** Start Page excerpt **

In science, says Princeton University physicist Paul J. Steinhardt, there are two kinds of impossible. The first kind of impossible claim is when a proposal would violate the basic laws of physics. But the second kind is simply based on assumptions that might contain a loophole. Steinhardt has spent his career chasing these “might actually be possible” claims.
Steinhardt’s new book, The Second Kind of Impossible: The Extraordinary Quest for a New Form of Matter (Simon & Schuster) chronicles his 30-year obsession with a structure called the quasi-crystal, from proving that it could theoretically exist to traveling to remote parts of Russia to discover whether it might be found in nature.
The Verge spoke to Steinhardt about the uses of quasi-crystals, why nobody believed it was possible, and how a physicist ended up digging for meteorites.
This interview has been lightly edited for clarity.
Image: Simon & Schuster
Let’s start with the basics. Your book is all about how you proved the existence of quasi-crystals. What exactly is a quasi-crystal?
They are a new form of matter and a new kind of material. They have an arrangement of atoms and molecules that were deemed impossible, and yet they exist.
In crystals, the atoms are arranged in a very simple, regular way, a single cluster that just repeats. It was believed that that was the only way. Everything we observed regularly repeated, so people thought other arrangements were impossible.
That was a law of mathematics, but apparently not a law of nature. Nature had another possibility. My student at the time, Dov Levine, asked if there might be a loophole. What if you had two clusters repeating at different rates? Cluster A of atoms repeats at one frequency and Cluster B at another frequency. Those are quasi-crystals, and their existence means there’s a whole new world of forms of matter.
Aside from being interesting just because they exist, what are quasi-crystals useful for?
They have novel physical properties. They’re harder than regular crystals made of similar elements. For example, there’s an airplane alloy that’s light and hard, and it was made without anyone realizing why it was so hard. Later, they discovered that it wasn’t pure crystal. Unbeknownst to them, it had some grains of quasi-crystal.
Quasi-crystals can also be used when you need something that’s especially hard, like hypodermic needles or industrial parts. And it turns out that they’re not just hard but they’re slippery like Teflon. So imagine you can take your pot and pan and coat it with this, and it doesn’t scratch. That’s just the tip of the iceberg. We’re still learning about other physical properties that it can have and what we can potentially do with electronics and photonics.
One moment I liked from the book was when you and Dov were trying to prove that quasi-crystals could theoretically exist, and you learned that another lab had unintentionally proven that they actually existed. What was that like?
This other lab, with Dan Shechtman, was doing a project of classifying all the aluminum alloys you could make, and he accidentally found a quasi-crystal. It looked like a crystal, but it had one of the “forbidden” or impossible symmetries that basically looked like the symmetry of a soccer ball. He didn’t know what to make of it. This was happening at the same time we’d been working on a theoretical paper saying this soccer ball-like crystal was possible.

** End Page excerpt **

▶ Your task: Please carry the quasi-crystal interview forward, starting right after its final sentence.

** Start Data segment **

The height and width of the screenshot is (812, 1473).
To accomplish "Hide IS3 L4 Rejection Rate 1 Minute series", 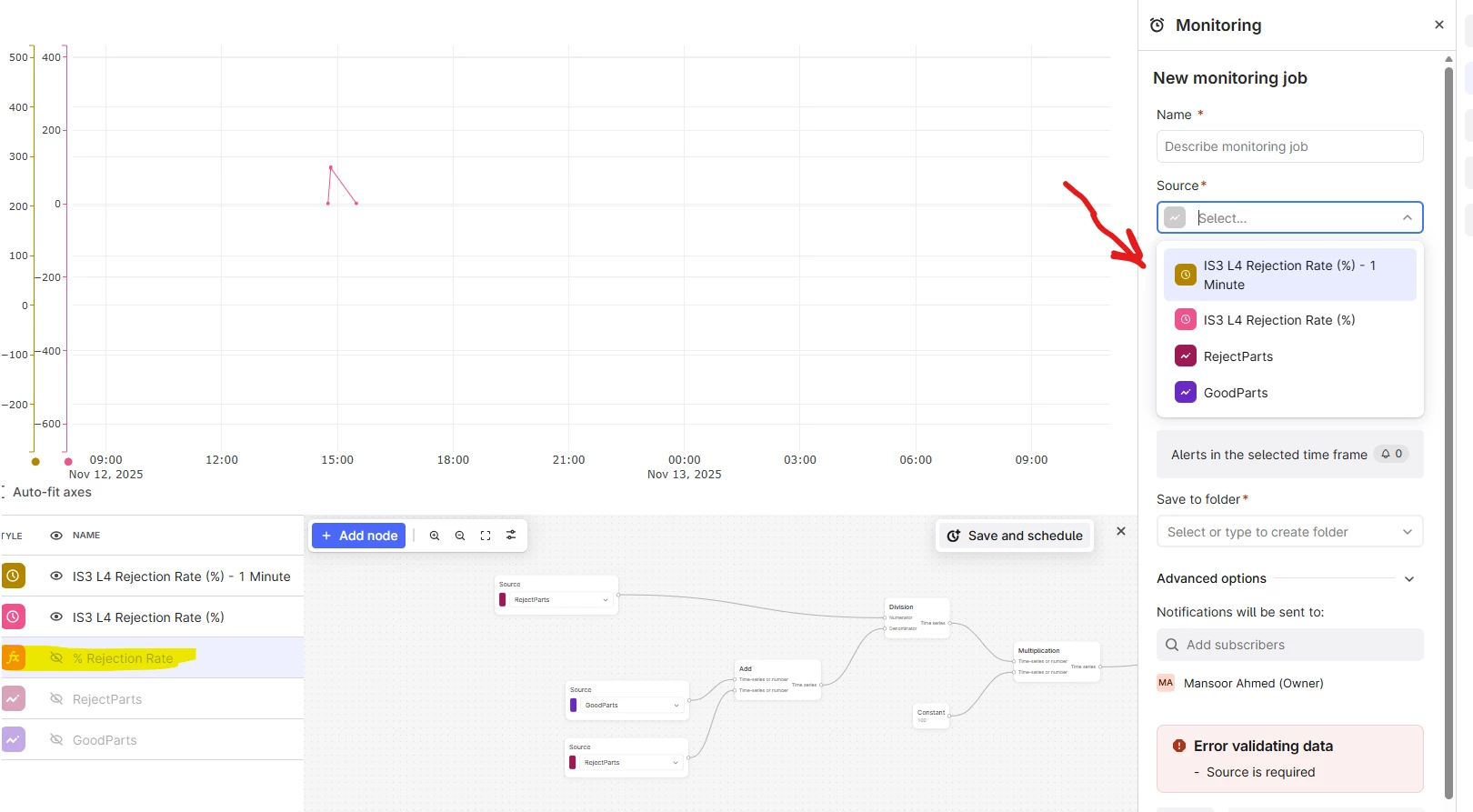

** End Data segment **

▶ Task answer:
The crucial moment came when a collaborator visited me at an IBM lab outside of New York City. He had that paper and started to read the title and the first few words. I was concerned that we had been completely scooped, but as I read it, I realized they didn’t really know what they had. Then I flipped to the page that had the crucial figure of the pattern, and that was the “wow moment” when I knew what they had discovered was exactly what we had worked on predicting.
I didn’t say a word. All I had to do was stand there, walk over to my desk and pick up one of the images we had suggested theoretically. Sure enough, it was a pattern just like the one on the paper. It was that golden moment that happens in science when you know something that no one else in the world knows. For me, that’s always been the thrill of doing science.
After that, you became really interested in the question of whether it could be found in nature, right?
Once I knew it could be made in a lab, I thought maybe it could be found in nature. Why not? But how do you search for them? You can’t just look around in the ground.
I went to several museums like the American Museum of Natural History in New York and The Smithsonian in Washington, DC. I looked in display cases, hoping someone had identified something close to a quasi-crystal. That failed, so I worked on other things for about the next 15 years, though I kept coming back to it.
In 1998, I started working with a geologist at Princeton to find quasi-crystals in some obscure places using crystal databases. We wrote a paper explaining our method and explaining that so far, we hadn’t succeeded but inviting anyone to join us. After six years, I got an email from an Italian geologist named Luca Bindi. He said, “I’d like to join your search.”
That was one of the luckiest moments in the whole story because almost immediately Luca became as fanatical about this search as I was. We became very fast collaborators and very fast friends. He brought up the possibility of a mineral in an obscure collection in a storage room and brought a sample, and, sure enough, inside this complicated mess of a rock, there were little grains of quasi-crystals. We thought that was the end of the story, but a colleague at Princeton said this couldn’t possibly be a natural material. He said it had to be a byproduct of human activity because the combination of elements had never before been seen in any material in nature. So that sent us back to the drawing board.
But you decided to pursue the possibility of natural quasi-crystals, right?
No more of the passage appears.